Gespräch eines Schiffspredigers mit dem Tahitianer Q r o u (gekürzt)
(Aus Diderot „Nachtrag zu Bourgainvilles Reise“)
Als die Tahitier Bourgainvilles Schiffsmannschaft unter sich aufteilten, kam der Schiffsgeistliche zu Orou.

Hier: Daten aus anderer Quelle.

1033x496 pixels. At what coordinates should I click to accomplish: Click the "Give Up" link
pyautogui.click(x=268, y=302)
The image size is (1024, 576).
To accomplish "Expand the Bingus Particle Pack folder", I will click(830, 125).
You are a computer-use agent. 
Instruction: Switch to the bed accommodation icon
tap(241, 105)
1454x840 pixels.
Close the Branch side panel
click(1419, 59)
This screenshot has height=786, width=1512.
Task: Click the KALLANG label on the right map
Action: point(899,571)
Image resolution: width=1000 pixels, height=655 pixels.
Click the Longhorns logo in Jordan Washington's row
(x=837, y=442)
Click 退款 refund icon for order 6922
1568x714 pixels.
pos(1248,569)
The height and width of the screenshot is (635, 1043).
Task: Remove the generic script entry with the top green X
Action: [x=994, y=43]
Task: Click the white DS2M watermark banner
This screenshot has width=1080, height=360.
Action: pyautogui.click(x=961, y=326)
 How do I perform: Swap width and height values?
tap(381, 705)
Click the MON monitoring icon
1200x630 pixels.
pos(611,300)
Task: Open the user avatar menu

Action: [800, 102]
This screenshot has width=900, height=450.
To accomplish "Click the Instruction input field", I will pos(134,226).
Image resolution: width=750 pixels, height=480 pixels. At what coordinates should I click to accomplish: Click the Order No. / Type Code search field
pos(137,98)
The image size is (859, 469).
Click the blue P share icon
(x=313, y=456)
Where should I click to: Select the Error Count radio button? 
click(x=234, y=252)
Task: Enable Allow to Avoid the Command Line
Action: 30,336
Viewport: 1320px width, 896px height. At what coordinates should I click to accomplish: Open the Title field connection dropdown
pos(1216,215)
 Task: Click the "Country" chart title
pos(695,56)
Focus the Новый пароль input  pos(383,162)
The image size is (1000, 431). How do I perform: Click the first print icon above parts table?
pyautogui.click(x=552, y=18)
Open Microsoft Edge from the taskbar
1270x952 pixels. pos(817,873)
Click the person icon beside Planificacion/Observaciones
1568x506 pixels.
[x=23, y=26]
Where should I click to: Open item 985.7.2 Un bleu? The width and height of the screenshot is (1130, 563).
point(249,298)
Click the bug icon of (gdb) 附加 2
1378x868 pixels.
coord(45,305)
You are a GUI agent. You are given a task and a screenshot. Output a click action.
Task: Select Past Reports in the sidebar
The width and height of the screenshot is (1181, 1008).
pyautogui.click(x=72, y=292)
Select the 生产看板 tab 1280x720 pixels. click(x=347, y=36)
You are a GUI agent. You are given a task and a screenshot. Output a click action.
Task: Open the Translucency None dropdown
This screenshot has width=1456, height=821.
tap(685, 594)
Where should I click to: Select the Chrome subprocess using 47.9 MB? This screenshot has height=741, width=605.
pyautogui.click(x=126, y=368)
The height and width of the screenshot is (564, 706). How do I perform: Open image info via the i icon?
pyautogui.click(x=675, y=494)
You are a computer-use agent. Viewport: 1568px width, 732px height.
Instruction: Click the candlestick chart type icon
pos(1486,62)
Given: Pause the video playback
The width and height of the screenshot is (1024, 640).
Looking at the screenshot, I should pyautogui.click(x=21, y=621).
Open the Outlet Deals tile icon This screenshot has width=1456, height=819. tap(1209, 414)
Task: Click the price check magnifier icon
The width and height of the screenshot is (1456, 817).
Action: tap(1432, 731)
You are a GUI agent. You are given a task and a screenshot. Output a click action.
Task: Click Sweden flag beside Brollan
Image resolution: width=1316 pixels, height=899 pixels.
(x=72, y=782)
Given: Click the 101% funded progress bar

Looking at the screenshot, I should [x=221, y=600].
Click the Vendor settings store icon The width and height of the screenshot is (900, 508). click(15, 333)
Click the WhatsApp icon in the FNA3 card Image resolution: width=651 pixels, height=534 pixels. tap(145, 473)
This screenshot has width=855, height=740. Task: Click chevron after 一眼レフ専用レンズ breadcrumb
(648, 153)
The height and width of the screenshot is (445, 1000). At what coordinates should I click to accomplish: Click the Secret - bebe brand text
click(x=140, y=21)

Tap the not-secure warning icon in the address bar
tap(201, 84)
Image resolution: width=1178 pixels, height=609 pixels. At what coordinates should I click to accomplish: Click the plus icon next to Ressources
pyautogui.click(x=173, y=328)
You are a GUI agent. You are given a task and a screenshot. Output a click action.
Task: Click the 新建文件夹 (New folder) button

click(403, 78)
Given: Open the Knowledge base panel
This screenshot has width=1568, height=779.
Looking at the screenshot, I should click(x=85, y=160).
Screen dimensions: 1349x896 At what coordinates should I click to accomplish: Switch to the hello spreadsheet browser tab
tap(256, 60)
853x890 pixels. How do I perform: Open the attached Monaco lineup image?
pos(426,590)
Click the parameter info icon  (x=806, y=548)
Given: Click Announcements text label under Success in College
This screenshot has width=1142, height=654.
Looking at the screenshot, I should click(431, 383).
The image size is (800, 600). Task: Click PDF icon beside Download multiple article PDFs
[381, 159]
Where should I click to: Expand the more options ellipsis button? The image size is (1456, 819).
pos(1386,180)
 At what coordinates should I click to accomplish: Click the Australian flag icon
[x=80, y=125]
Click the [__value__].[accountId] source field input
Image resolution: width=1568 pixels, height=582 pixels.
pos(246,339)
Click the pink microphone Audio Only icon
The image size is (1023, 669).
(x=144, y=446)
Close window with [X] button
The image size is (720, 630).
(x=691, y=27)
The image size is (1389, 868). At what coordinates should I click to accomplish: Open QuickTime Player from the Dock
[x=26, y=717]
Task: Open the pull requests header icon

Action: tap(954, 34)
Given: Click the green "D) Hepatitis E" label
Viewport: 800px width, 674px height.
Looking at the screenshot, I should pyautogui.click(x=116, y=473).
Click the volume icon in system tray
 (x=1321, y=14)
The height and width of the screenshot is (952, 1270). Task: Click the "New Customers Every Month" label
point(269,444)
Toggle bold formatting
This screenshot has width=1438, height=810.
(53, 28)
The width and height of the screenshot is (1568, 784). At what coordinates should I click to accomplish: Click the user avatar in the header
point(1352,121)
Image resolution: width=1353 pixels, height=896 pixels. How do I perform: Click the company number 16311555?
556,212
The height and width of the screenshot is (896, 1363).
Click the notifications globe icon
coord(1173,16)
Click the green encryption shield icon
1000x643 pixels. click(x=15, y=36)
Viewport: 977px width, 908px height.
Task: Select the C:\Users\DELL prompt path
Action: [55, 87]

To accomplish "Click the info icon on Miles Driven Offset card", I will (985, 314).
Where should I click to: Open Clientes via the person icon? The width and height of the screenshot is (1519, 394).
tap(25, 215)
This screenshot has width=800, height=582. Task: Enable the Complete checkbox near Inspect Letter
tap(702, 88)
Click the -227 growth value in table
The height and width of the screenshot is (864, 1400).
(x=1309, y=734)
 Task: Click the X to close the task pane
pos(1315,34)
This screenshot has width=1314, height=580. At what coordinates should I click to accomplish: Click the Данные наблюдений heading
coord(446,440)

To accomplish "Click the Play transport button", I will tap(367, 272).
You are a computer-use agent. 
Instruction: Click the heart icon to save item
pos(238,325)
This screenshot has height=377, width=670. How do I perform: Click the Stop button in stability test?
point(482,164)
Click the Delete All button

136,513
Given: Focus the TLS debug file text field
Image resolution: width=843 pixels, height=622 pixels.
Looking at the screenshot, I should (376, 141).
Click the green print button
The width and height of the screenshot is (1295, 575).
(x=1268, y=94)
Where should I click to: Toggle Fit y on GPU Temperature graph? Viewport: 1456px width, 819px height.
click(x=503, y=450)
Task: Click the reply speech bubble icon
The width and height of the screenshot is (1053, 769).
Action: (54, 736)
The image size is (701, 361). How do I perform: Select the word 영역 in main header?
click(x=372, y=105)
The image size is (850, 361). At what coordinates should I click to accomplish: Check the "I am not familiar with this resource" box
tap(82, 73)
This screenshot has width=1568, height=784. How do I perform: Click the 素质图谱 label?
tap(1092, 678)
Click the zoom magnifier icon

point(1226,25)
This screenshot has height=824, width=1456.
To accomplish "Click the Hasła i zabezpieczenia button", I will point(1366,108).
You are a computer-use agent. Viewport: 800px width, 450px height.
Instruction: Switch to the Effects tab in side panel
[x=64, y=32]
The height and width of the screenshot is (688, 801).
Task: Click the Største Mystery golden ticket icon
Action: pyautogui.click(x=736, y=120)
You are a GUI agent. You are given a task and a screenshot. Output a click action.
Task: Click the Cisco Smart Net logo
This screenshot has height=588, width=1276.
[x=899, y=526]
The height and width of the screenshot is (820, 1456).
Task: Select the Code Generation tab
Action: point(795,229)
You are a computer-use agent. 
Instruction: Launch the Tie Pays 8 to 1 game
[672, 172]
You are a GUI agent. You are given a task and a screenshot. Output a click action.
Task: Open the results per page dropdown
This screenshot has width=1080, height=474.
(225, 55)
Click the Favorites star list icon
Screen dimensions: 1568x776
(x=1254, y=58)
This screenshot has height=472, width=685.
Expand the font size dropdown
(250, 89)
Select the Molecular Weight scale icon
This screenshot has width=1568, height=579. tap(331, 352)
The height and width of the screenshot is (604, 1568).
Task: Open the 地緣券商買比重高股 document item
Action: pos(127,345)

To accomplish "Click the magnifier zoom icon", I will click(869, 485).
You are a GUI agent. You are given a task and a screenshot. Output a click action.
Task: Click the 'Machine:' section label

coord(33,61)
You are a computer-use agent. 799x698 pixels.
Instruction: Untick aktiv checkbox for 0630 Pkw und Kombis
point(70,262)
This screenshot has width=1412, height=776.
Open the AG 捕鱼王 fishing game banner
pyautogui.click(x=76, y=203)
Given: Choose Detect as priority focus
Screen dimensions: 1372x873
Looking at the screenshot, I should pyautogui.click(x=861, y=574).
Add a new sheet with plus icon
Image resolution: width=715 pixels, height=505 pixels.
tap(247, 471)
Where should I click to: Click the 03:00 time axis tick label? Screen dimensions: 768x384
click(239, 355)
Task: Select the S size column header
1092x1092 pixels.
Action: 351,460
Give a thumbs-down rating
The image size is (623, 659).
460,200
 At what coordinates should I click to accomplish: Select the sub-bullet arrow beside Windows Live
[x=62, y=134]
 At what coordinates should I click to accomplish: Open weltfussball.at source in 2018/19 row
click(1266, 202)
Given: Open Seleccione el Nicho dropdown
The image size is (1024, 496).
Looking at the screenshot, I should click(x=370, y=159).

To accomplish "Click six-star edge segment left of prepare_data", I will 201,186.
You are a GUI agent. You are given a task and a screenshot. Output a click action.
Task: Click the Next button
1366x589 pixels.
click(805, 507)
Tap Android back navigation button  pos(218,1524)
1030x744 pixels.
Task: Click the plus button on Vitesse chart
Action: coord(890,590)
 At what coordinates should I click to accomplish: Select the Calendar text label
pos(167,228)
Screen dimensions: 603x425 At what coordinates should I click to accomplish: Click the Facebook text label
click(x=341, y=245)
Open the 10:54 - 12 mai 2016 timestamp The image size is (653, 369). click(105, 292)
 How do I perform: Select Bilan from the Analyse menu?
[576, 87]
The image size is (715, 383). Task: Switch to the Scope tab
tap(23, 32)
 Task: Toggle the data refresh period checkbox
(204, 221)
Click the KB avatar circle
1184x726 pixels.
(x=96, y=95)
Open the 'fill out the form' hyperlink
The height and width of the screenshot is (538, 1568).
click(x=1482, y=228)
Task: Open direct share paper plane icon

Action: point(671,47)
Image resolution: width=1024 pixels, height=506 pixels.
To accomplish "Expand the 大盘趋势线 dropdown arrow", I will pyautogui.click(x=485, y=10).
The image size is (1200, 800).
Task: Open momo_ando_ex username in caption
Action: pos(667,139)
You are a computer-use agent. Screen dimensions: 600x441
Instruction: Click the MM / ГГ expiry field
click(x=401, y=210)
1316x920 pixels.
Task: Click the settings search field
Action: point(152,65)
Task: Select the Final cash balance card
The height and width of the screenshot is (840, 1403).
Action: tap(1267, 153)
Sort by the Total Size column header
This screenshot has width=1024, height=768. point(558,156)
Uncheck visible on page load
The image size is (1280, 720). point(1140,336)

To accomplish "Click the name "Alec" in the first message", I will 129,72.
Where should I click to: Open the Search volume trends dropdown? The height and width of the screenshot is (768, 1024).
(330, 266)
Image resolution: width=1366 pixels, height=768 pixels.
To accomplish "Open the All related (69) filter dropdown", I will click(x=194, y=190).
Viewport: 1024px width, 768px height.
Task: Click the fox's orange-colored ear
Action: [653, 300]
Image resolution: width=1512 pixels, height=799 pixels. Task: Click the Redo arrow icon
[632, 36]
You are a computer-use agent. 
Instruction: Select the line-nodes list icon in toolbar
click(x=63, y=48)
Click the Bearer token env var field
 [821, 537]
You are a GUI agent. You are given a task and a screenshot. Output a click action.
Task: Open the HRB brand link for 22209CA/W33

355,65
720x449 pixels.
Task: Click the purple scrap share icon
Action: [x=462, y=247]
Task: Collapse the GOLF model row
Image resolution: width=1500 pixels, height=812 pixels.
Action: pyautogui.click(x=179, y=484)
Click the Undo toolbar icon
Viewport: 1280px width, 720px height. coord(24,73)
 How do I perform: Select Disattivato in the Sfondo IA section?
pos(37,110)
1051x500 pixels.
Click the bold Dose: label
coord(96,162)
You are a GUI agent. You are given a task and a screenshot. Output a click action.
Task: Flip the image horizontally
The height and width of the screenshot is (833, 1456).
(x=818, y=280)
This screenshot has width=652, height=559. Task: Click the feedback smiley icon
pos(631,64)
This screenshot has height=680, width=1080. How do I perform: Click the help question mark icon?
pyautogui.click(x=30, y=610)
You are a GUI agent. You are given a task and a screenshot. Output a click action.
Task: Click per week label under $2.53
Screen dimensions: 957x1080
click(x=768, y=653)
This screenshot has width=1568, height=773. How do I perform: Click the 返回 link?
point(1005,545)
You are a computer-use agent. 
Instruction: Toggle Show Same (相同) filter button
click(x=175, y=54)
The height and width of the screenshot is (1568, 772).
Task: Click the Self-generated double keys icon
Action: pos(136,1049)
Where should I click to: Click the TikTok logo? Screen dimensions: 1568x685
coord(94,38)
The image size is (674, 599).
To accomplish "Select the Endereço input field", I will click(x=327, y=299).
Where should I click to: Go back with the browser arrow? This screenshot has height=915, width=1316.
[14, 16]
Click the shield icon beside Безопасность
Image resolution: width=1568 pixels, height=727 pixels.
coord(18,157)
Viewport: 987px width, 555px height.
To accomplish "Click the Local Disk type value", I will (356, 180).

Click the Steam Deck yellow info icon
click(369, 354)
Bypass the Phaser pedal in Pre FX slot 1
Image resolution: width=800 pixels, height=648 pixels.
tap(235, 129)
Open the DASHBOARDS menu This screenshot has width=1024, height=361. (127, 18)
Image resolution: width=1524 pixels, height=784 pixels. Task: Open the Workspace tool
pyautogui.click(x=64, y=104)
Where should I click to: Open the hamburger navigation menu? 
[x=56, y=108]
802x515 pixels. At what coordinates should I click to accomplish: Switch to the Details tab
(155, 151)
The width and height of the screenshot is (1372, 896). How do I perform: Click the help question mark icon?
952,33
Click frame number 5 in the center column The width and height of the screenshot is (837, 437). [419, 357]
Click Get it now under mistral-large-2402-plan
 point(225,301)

Der Prediger und der Tahitianer waren ungefähr im gleichen Alter von 35 Jahren. Orou lebte derzeit nur mit seiner Frau und drei Töchtern zusammen. Sie kleideten ihn aus, wuschen ihm das Gesicht, die Hände und Füße und setzten ihm ein gesundes schlichtes Mahl vor. Als es Schlafenszeit war, bot ihm Orou seine Frau und seine Töchter an, die alle nackt waren, und sagte zu ihm: „Du hast gegessen, du bist jung und gesund; allein schläfst du schlecht; der Mann braucht zur Nacht eine Gefährtin. Sieh hier meine Frau und meine drei Töchter: Wähle, welche dir gefällt; wenn du mich aber verpflichten wolltest, gäbst du meiner jüngsten Tochter den Vorzug, denn sie hat noch keine Kinder geboren.“ Der Geistliche antwortete, seine Religion, sein Stand, die guten Sitten und die Ehrbarkeit erlaubten ihm nicht, dieses Anerbieten anzunehmen. – „Ich weiß nicht, was für ein Ding das ist, das du Religion nennst; aber ich kann kaum davon Gutes denken, wenn es dir verwehrt, eine unschuldige Freude zu genießen, zu der Natur, die große Mutter, uns alle einlädt; wenn es dir verbietet, ein Geschöpf nach deinem Bilde ins Leben zu setzen; einen Dienst zu erweisen, um welchen der Vater, die Mutter, die Kinder dich ersuchen; deinem Gastgeber den guten Empfang zu vergelten, den er dir bereitet hat, und ein Volk zu bereichern, indem du es um ein Mitglied vermehrst.“
Der Prediger: „Deine Frau und deine Töchter sind alle gleich schön, aber meine Religion! und mein Stand!“
Orou: „Welche Reinheit des Gewissens das Ding Religion und das Ding Stand dir auch gebieten mögen, du darfst sie ohne Bedenken nehmen. Ich missbrauche meine Autorität durchaus nicht, und du darfst sicher glauben, dass ich die Rechte des einzelnen Menschen kenne und achte.“
Thia, die jüngste, umschlang seine Knie und sagte: „Fremder, betrübe meinen Vater und meine Mutter und mich nicht! Ehre mich in unserer Hütte, mach mir ein Kind, auf das ich stolz sein darf und das Teil meiner Mitgift werden wird. Wenn du mir diese Gunst erweist, werde ich dich niemals vergessen.“ – „Aber meine Religion, mein Stand!" jammerte er noch, doch am Morgen fand er sich an der Seite des Mädchens wieder, das ihn mit Zärtlichkeiten überhäufte und ihre Dankbarkeit bezeugte...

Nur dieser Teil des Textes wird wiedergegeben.